Saltaba a la vista que Fry era reacio a contestar. El Detective se volvió hacia Jackie.
– Jackie, písale un poco el pie.
– ¡No! -Eddie Fry levantó las manos en actitud de súplica-. ¡No, eso no! Están muertos. No los hemos matado nosotros, pero están muertos. Yo sólo trabajo para el señor Leehagen. Antes cuidaba el ganado. No soy un asesino.
– Sin embargo, intentabas matar a nuestros amigos.
Fry negó con la cabeza.
– Nos ordenaron que no los dejáramos marchar, pero no debíamos hacerles daño. Por favor, la pierna…
– Ya nos ocuparemos de eso a su debido tiempo. ¿Por qué no debíais matarlos?
Fry empezó a perder el sentido. El Detective lo abofeteó con fuerza en la mejilla.
– Contesta.
– Otra persona. -Fry tenía el rostro contraído por el dolor y sudaba de tal modo que ni siquiera la lluvia podía impedir que lo cegara la sal-. Debía matarlos otro. Ése era el acuerdo.
– ¿Quién?
– Ventura. Va a matarlos Ventura.
– ¿Quiénes Ventura?
– ¡No lo sé! Te juro por Dios que no lo sé. Ni siquiera lo conozco. Está por aquí, en algún sitio. Va a darles caza. Por favor, por favor, la pierna…
Willie Brew se había reunido con ellos. Muy pálido, permanecía a un lado, escuchando. Toni Fulci regresó con dos bolsas de plástico transparente llenas a rebosar de fármacos. Las dejó en el suelo y empezó a revolver los envases y frascos, examinando los nombres genéricos y desechando los que no consideraba útiles para el caso.
– Bupirona: ansiolítico -dijo-. Nunca nos han servido de nada. Clozapina: antipsicótico. Ni siquiera recuerdo haberlo tomado. Trazodona: antidepresivo. Ziprasidona: otro antipsicótico. Loxapina: antipsicótico. Tío, parece como si hubiera una lógica…
– Oye, que no tenemos todo el día -apremió el Detective.
– No quiero darle algo y que luego no vaya bien -adujo Tony.
Willie tuvo la impresión de que se enorgullecía de sus conocimientos farmacológicos.
– Tony, por lo que se ha visto, nada de eso va bien.
– Ya, en nuestro caso no. Pero en el suyo a lo mejor sí. Mira: florazepán. Es un sedante, y aquí también hay un poco de eszopiclona. Hazle un cóctel con esto. -Sacó un botellín de Jack Daniel's del bolsillo de la cazadora y se lo entregó al Detective junto con cuatro pastillas.

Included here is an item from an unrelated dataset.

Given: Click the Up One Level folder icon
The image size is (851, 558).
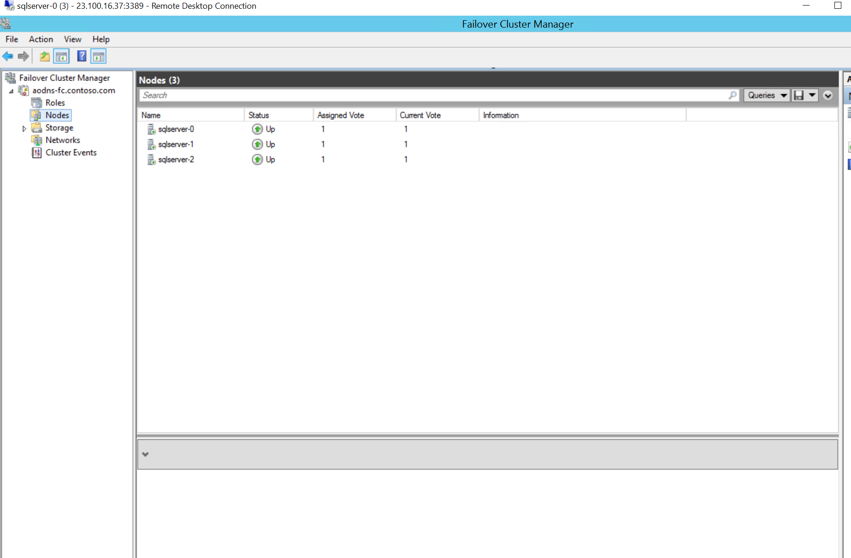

– Eso parece mucho -observó Jackie-. No queremos matarlo.
Willie miró a los muertos en la cabina manchada de sangre y luego otra vez a Jackie.
– ¿Qué? -dijo Jackie.
– Nada -contestó Willie.
– No es lo mismo -aclaró Jackie.
– ¿El qué?
– Pegarle un tiro a alguien que envenenarlo.
– Supongo que no -dijo Willie.
Empezaba a arrepentirse de haber ido. Más sangre, más cadáveres, un herido tumbado en la hierba en pleno sufrimiento. Había oído a Eddie Fry: no era un asesino, era sólo un labriego obligado a prestar un servicio. Quizá Fry sabía lo que los otros pretendían, y en ese sentido tenía cierta responsabilidad, pero estaba fuera de su elemento con hombres como el Detective. Fry y sus amigos eran corderos de camino al matadero. Willie no se esperaba que las cosas se desarrollaran así. No sabía bien qué se había esperado, y se dio cuenta, una vez más, de lo ingenuo que había sido. Allí él estaba tan fuera de lugar como el propio Fry. Willie no se había comprometido a matar a nadie, pero estaban muriendo hombres.